The FCD also argued, in its own defence, that Mrs Gandhi’s previous determination to hold on to power had made it reasonable to expect that she would refuse to surrender it in March 1977, and would be prepared if necessary either to fix the election results or to declare them null and void (as, it alleged, Sanjay’s cronies were urging). Indeed the FCD claimed that on 20 March, when the results were announced, Mrs Gandhi had tried to prevent the Janata Party taking power but had been insufficiently decisive and failed to get the backing of the army high command.
2
There was no substance to these claims, which probably originated in the Delhi rumour mill, then working overtime, and were passed on to the KGB by its large network of agents and confidential contacts. Contrary to reports to Moscow from the New Delhi main residency, the transfer of power after the election was swift and orderly. In the early hours of 21 March Mrs Gandhi summoned a short and perfunctory cabinet meeting, where she read out her letter of resignation, which was approved by the cabinet with only minor changes. At 4 a.m. she was driven to the home of the acting President, B. D. Jatti, and submitted her resignation. Jatti was so taken aback that, until prompted by Dhar, he forgot to ask Mrs Gandhi to stay on as acting Prime Minister until the formation of the next government.
3
The tone of the Soviet media changed immediately after the Indian election. It blamed the defeat of Mrs Gandhi, hitherto virtually free from public criticism, on ‘mistakes and excesses’ by her government.
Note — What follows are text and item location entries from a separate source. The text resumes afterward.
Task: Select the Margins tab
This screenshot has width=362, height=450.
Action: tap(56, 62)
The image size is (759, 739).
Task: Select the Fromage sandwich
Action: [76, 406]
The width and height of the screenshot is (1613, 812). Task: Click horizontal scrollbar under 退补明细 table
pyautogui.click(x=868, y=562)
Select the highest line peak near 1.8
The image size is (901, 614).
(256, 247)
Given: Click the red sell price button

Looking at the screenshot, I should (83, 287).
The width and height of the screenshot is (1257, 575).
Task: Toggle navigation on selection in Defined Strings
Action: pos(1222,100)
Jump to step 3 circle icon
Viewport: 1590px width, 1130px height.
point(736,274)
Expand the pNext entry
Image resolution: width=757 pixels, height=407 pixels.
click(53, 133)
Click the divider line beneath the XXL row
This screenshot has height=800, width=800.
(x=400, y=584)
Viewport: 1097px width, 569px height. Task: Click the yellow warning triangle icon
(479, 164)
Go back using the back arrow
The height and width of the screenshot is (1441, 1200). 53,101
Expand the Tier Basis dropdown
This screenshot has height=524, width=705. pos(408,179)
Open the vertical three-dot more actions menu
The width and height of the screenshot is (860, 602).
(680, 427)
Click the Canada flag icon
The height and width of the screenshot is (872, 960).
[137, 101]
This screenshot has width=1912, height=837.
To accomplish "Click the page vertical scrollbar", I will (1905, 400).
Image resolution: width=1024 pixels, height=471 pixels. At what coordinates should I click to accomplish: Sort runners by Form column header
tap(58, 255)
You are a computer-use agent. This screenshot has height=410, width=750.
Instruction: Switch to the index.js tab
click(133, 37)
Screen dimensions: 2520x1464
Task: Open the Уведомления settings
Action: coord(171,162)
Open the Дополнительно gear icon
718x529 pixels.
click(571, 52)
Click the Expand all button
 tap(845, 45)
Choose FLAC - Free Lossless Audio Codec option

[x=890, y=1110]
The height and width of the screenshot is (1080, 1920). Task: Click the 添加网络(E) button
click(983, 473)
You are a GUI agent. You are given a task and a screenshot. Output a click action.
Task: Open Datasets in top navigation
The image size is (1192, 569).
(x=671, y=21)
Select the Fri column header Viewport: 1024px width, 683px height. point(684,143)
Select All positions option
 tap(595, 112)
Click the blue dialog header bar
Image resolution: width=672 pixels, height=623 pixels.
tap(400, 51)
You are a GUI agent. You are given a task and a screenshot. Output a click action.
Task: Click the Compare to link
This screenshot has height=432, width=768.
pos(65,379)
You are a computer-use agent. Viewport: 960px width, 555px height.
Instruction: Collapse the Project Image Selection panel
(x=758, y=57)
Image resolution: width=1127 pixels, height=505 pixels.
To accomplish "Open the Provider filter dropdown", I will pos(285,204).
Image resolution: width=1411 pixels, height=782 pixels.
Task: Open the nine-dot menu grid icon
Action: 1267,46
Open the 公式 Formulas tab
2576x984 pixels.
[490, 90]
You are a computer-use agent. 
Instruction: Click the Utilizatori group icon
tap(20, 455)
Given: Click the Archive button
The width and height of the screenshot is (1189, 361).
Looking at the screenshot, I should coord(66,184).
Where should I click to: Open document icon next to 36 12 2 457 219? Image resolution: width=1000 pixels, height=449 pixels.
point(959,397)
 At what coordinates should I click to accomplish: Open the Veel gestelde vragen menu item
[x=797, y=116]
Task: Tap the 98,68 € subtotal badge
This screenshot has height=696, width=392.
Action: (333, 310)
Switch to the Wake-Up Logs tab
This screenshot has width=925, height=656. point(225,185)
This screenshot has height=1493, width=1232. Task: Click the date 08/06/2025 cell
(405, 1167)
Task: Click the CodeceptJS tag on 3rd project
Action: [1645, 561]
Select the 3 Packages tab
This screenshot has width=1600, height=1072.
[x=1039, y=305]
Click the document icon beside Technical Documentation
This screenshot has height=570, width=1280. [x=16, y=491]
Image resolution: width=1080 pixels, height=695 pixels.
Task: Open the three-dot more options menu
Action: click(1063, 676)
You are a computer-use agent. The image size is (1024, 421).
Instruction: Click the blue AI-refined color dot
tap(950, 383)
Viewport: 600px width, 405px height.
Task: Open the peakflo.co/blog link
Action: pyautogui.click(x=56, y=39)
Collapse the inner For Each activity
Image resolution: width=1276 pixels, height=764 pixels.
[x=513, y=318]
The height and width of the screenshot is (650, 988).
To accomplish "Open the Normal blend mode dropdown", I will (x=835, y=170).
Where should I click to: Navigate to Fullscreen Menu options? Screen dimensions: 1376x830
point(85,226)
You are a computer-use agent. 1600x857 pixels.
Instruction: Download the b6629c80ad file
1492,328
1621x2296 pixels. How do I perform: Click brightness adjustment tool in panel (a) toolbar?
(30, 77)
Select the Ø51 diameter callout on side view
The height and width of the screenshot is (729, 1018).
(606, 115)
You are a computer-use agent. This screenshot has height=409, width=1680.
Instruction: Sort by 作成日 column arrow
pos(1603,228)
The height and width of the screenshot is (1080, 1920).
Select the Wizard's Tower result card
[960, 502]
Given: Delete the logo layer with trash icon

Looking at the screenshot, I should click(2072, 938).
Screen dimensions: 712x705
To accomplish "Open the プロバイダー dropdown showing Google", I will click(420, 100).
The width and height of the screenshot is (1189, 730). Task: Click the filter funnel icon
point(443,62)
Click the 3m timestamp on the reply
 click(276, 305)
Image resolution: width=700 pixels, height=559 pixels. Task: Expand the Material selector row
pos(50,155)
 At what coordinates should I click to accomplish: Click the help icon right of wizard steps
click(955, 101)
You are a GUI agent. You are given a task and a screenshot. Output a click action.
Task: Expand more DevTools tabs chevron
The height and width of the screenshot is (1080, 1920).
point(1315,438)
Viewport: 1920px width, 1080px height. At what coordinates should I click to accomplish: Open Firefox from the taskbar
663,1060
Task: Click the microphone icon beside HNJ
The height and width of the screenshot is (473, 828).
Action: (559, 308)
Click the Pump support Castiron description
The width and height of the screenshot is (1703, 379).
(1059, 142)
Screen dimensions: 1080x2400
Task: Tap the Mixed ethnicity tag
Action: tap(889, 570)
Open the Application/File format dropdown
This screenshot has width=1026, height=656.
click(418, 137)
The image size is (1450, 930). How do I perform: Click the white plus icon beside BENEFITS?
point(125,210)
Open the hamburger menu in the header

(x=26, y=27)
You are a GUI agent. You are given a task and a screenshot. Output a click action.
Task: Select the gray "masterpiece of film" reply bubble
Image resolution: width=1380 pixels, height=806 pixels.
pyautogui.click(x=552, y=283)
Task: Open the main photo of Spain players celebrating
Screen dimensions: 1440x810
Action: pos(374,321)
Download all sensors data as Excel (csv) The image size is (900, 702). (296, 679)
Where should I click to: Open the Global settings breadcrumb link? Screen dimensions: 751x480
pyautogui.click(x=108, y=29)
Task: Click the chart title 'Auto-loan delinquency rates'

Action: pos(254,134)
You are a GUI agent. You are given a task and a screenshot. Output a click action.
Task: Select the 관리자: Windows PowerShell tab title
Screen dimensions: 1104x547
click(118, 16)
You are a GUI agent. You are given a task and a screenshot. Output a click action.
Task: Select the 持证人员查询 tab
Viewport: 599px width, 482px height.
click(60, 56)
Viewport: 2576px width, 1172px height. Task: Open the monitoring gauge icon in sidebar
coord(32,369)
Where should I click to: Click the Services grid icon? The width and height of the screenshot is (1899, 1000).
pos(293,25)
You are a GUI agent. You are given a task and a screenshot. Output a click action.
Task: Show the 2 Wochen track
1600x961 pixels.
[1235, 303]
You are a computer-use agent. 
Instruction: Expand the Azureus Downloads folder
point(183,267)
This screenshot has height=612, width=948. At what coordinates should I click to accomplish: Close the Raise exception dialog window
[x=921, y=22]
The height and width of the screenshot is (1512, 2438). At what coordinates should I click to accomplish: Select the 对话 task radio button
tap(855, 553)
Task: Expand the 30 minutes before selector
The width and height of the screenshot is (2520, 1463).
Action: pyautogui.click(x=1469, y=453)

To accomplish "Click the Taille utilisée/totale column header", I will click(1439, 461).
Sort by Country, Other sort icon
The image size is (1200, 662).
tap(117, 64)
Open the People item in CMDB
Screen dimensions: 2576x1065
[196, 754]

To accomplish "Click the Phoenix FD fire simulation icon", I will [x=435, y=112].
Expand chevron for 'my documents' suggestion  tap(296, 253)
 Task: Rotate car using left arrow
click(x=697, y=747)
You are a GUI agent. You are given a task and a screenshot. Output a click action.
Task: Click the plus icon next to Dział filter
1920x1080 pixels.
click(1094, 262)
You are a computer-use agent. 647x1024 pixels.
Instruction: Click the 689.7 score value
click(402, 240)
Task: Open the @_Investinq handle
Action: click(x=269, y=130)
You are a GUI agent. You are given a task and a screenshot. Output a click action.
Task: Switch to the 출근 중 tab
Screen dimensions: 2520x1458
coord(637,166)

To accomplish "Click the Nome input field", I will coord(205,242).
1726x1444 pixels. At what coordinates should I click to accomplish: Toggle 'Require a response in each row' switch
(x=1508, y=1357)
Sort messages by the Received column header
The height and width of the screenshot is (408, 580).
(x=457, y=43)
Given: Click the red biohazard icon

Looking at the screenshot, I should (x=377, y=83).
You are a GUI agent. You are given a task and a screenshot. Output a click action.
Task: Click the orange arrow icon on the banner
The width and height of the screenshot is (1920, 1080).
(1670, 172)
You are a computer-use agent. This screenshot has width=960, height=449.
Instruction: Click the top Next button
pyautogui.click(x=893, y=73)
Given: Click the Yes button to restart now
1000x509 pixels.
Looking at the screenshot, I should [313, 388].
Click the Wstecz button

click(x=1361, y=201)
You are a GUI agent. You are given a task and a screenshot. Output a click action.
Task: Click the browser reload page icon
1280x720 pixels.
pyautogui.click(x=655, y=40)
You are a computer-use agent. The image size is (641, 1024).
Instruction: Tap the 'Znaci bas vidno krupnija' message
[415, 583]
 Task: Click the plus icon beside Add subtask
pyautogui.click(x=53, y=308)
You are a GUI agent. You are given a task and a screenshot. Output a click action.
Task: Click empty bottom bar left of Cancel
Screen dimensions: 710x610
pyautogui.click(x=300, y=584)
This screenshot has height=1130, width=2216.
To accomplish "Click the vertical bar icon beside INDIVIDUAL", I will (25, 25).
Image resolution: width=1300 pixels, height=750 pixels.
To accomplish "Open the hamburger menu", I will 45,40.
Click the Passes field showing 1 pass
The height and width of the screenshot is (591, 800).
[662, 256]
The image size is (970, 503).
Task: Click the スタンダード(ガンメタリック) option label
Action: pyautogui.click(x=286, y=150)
Seeking to exempt the CPI from blame, a commentator in
Izvestia
claimed, ‘It is indicative that Congress Party candidates were most successful in places where a pre-election arrangement existed between the Congress and the Communist Party of India, or where the Communist Party, with no official encouragement, actively supported progressive candidates of the Congress Party.’ In reality the election was a disaster for the CPI as well as for Congress. Dragged down by the unpopularity of the Indira Gandhi regime, it lost all but seven of the twenty-five seats it had won in 1971, while its rival, the breakaway Communist Party of India, Marxist (CPM), won twenty-two. The Centre responded cautiously to the landslide victory of a CPM-led coalition in state elections in West Bengal in June 1977. Though Andropov was eager to set up covert communications with the new state government, he was anxious not to offend the CPI. It was therefore agreed after discussions between Shebarshin (recently promoted to become deputy head of the FCD Seventeenth Department) and a senior CPSU official that, though KGB officers could make contact with CPM leaders, they must claim to be doing so on a purely personal basis. According to FCD files, ‘important information’ about CPM policy was obtained by the Delhi main residency from its contacts with Party leaders.